¹Departments of Psychiatry and Pharmacology, Denver VA Medical Center and University of Colorado Health Sciences Center, 4200 East Ninth Avenue C-268-71, Denver, CO 80262, USA

Correspondence: R Freedman, E-mail: Robert.Freedman@UCHSC.edu

SIR – Meyer et al¹ conclude that CHRNA7, the gene that codes for the 7-nicotinic acetylcholine receptor, is excluded as a possible candidate gene in their extended pedigree of periodic catatonia, a subtype of schizophrenia. A recombination in one branch of their pedigree appears to exclude the region centromeric of D15S144 that includes CHRNA7. Mapping of disease loci based on a single recombination is a classic technique that is highly informative for many Mendelian traits, in which the assumption is that only a single rare allele accounts for the inheritance of the illness, but its value for complex, multigenic traits is less certain. Schizophrenia is assuredly such a multigenic trait;² even the periodic catatonia subtype is likely to be genetically heterogeneous, based on Meyer et al's finding that the linkage at 15q13–22 is largely accounted for by only a single family, with the remainder of their families having little evidence for linkage at any locus. The recombinant individual is one of two unaffected parents of a branch of the pedigree, so that the actual source of entry of the disease into this branch is uncertain. Indeed, all the three affected siblings in the branch share the same 15q13–22 haplotype from the other parent who has married into the extended pedigree, who is therefore also a possible source of the disease mutation.

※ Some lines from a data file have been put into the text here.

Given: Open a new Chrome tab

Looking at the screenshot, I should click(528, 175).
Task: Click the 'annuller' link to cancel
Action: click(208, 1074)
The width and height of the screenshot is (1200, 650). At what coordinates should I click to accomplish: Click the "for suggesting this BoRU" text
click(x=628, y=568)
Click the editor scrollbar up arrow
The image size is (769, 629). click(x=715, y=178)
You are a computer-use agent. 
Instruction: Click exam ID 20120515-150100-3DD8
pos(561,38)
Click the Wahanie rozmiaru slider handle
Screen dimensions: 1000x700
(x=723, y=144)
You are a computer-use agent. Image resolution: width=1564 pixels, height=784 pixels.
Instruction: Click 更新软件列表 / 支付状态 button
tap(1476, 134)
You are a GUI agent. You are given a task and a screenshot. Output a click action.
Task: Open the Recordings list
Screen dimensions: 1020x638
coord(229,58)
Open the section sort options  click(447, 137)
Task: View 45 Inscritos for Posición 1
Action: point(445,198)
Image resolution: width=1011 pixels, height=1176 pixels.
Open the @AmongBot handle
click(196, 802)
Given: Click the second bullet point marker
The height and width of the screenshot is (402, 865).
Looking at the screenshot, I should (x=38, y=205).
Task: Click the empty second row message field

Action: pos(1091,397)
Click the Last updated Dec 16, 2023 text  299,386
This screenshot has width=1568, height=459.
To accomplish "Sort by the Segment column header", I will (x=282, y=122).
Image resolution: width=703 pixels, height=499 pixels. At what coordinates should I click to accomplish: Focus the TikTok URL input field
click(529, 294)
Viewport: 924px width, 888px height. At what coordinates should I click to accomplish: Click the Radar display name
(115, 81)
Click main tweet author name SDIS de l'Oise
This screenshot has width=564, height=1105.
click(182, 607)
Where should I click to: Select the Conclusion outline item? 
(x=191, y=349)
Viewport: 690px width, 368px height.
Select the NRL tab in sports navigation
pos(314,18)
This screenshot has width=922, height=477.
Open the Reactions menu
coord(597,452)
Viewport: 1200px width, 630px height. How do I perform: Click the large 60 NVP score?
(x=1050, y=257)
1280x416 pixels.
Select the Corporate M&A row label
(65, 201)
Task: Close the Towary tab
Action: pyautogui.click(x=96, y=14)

A more informative pedigree in the NIMH Schizophrenia Genetics Initiative has a recombination in a schizophrenic proband that includes CHRNA7, and excludes D15S144 and more telomeric markers, the region that appeared to be included in the Meyer et al pedigree (Figure 1). In the NIMH pedigree, the half siblings are descended from an affected parent, and there is no other shared haplotype. The NIMH Genetics Initiative ascertainment rules did not allow pedigree extension through unaffected family members, to obviate the ambiguity found in the Meyer et al pedigree. D15S165, the most polymorphic marker near CHRNA7, shows significant transmission disequilibrium with schizophrenia in the NIMH families (P=0.0069) and allele 6 is specifically transmitted in African-American families (P=0.0077), such as the one shown in Figure 1.³

Figure 1.

Recombination in a pedigree from the NIMH Schizophrenia Genetics Initiative. Affected status is indicated by darkened symbols; subject numbers are shown below each affected individual with genotypes. The two unaffected parents were not available for genotyping. Subjects 001, 002, 003 met DSMIIIR criteria for schizoaffective disorder, depressed type; subject 004 met criteria for schizophrenia. CHRNA7 was genotyped by alleles of D15S1360, a dinucleotide repeat in the gene's second intron; although Meyer et al show both CHRNA7 and CHRNA7dup telomeric of D15S165, physical mapping in BAC and YAC contigs place CHRNA7dup centromeric of D15S165 and CHRNA7 telomeric.^4,5 Diagnostic and genotyping procedures were previously described.³

Full figure and legend (21K)

It is certainly possible that the Meyer et al and the NIMH pedigrees transmit schizophrenia by different genes in the 15q13–22 region or have cryptic recombinations that obscure genetic mapping or that either or both pedigrees have multiple entry of disease alleles from this or other loci. Thus, it would seem premature in a common, multigenic illness to claim exclusion of any locus based on a single recombination, particularly one that occurs in an unaffected individual.